◆ Texte du document:
%%

Compensation des produits pétroliers: quid des conditions de son déploiement?
La réforme de la compensation, considérée comme une expérience réussie dans la région, a été mise en œuvre dans un contexte favorable marqué par la baisse des cours du pétrole mais le suivi prévu des prix des carburants après leur libéralisation et les mesures d’accompagnement n’ont pas été appliqués. Près de cinq ans après son lancement, la tendance à la hausse des prix du pétrole la soumet à rude épreuve et remet à l’ordre du jour les conditions de son déploiement. Aujourd’hui, elle devrait être parachevée et généralisée dans le cadre d’une politique plus globale axée à la fois sur l’instauration de la réalité des prix, pour une meilleure allocation des ressources et sur le soutien aux ménages les plus démunis.

%%

◆ Données fournies:
%%

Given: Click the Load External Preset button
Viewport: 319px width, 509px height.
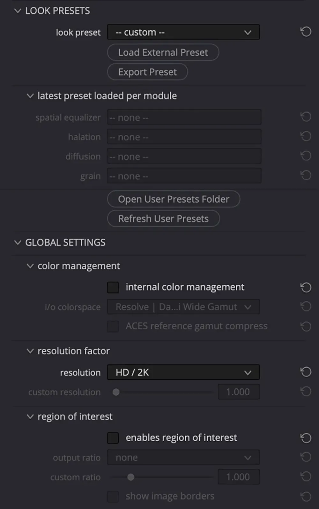Looking at the screenshot, I should [x=163, y=52].
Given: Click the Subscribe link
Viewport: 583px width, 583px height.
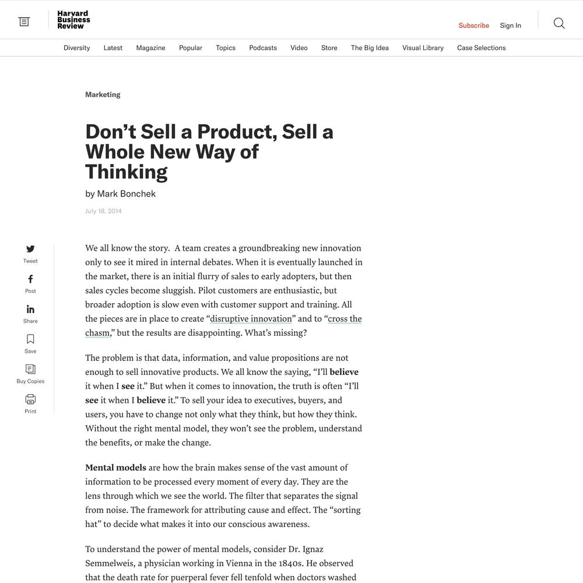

%%

◆ Travail à faire:
- 1) D'après le texte sur la compensation des produits pétroliers, pourquoi les conditions de déploiement de la réforme reviennent-elles à l'ordre du jour ? Répondez en une à trois phrases.
- 2) Poursuivez le texte sur la compensation des produits pétroliers à partir de sa dernière phrase.

◆ Réponses:
- 1) Près de cinq ans après son lancement, la hausse des prix du pétrole soumet la réforme à rude épreuve. Elle avait pourtant été mise en œuvre dans un contexte favorable, marqué par la baisse des cours.

- 2)
Régime de change flexible: la nécessaire discipline budgétaire
L’année a été également marquée par l’aboutissement d’un long processus de préparation de la transition du Maroc vers un régime de change plus flexible. Celui-ci a porté sur divers volets, notamment les cadres stratégique et opérationnel, la communication et l’accompagnement des opérateurs. La mise en œuvre de cette réforme entamée au début de l’année 2018 se déroule dans de bonnes conditions avec une appropriation par le système bancaire et les entreprises. Sa réussite à terme, tributaire de la préservation des équilibres macroéconomiques et de la discipline budgétaire, permettrait de soutenir la compétitivité de l’économie, de rehausser sa capacité d’absorption des chocs et servirait de levier pour les autres politiques macroéconomiques.
Régimes de retraite: l’urgence est de mise
L’augmentation des départs à la retraite accélère progressivement l’épuisement des ressources de la CMR et rappelle ainsi l’urgence d’entamer les étapes suivantes pour parachever le processus global de manière à assurer la pérennité de l’ensemble des régimes.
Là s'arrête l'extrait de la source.